In FIG. 5, the third embodiment is the case of the third case described above. The pressure-sensitive mechanism 10 has a length in which the row of the piezoelectric conversion elements 11 includes one Braille character 1 as in the case of the first embodiment. The scanning mechanism 20 is
The figure (a) is a glove, and the figure (b) is a finger sack, and the pressure sensitive mechanism 10 is fixed to the principal surface of the finger portion in all cases, and the same sweep as in the case of the first embodiment is carried out by moving the attached hand I do.
And all the Braille characters can be read by this sweep. The third embodiment may be in the form of a so-called hand scanner.

[0018]

As described above, according to the present invention, there is provided a Braille character reading sensor capable of detecting the arrangement of protrusions in Braille characters for reading Braille characters.
It has the effect of making it possible to decipher Braille characters by a computer.

[Brief description of drawings]

FIG. 1 is an explanatory view of the principle of the present invention.

FIG. 2 is a schematic side view and plan view of a pressure-sensitive mechanism.

FIG. 3 is a schematic plan view of the first embodiment.

FIG. 4 is a schematic plan view of the second embodiment.

FIG. 5 is a schematic plan view of the third embodiment.

FIG. 6 is a perspective view and an output characteristic diagram for explaining a conventional example.

[Explanation of symbols]

 1 Braille character 2 Braille protrusion 10 Pressure sensitive mechanism 11 Piezoelectric conversion element 12 Signal extraction terminal 13 Insulating substrate 14 Insulating flexible film 20 Sweeping mechanism 31 Pressure sensitive roller 32 Embossing card 33 Embossing part

Claims (4)

[Claims] 1. A pressure-sensitive mechanism (10) in which a plurality of piezoelectric conversion elements (11) are arranged in a line at a pitch smaller than the spacing between the projections (2) of Braille characters (1), and the piezoelectric conversion elements (10).
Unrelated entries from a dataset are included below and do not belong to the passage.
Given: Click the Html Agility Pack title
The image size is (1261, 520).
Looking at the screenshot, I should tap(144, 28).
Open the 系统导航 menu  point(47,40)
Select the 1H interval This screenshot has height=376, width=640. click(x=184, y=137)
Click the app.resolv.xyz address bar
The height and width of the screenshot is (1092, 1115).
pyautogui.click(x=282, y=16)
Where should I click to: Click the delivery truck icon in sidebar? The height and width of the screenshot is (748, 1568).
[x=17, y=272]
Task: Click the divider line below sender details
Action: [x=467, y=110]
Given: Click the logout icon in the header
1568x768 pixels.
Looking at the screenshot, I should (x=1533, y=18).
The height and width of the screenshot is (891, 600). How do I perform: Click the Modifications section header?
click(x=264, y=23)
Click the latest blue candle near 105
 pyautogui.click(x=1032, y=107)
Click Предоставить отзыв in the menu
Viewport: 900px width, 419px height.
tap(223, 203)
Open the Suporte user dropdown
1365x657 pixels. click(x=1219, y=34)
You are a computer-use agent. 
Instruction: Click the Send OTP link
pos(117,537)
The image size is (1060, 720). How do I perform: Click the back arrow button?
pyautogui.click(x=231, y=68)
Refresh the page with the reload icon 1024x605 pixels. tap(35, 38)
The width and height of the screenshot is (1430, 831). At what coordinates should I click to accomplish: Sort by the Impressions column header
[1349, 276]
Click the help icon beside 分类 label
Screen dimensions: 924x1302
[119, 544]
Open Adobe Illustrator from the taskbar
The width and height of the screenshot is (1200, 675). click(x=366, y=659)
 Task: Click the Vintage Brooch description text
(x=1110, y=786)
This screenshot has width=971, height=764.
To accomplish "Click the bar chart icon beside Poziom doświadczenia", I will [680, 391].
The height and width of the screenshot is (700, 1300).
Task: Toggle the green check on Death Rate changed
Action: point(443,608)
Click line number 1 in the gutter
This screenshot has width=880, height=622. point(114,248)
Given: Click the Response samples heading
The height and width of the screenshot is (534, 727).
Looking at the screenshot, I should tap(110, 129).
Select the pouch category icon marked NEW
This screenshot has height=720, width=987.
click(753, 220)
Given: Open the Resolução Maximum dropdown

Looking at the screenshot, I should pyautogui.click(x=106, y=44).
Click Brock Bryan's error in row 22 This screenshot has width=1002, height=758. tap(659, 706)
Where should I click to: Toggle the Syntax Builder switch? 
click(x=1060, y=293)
The pressure sensitive mechanism (1) is arranged so that the row of (11) moves in a direction perpendicular to the row while pressing the braille character (1) and crosses the braille character (1) laterally or vertically.
Scanning mechanism (2)
0) and a Braille character reading sensor. 2. The pressure-sensitive mechanism (10) has a length in which a row of the piezoelectric conversion elements (11) includes one Braille character (1), and the scanning mechanism (20) is Braille. The Braille character reading sensor according to claim 1, wherein each row is sequentially swept with respect to one or more rows composed of a row of characters (1). 3. The pressure-sensitive mechanism (10) includes both row ends of all rows with respect to one or more rows in which the columns of the piezoelectric transducers (11) are composed of a braille character (1). The scanning mechanism (20) makes the column of the piezoelectric conversion element (11) parallel to the row and sweeps in a direction perpendicular to the row. Braille character reading sensor described in 1. 4. The pressure-sensitive mechanism (10) has a length in which a row of the piezoelectric conversion elements (11) includes one braille character (1), and the scanning mechanism (20) is a finger. The Braille character reading sensor according to claim 1, wherein the pressure-sensitive mechanism (10) is fixed to the main surface of the part, and the glove or finger sack is swept by the movement of the attached hand.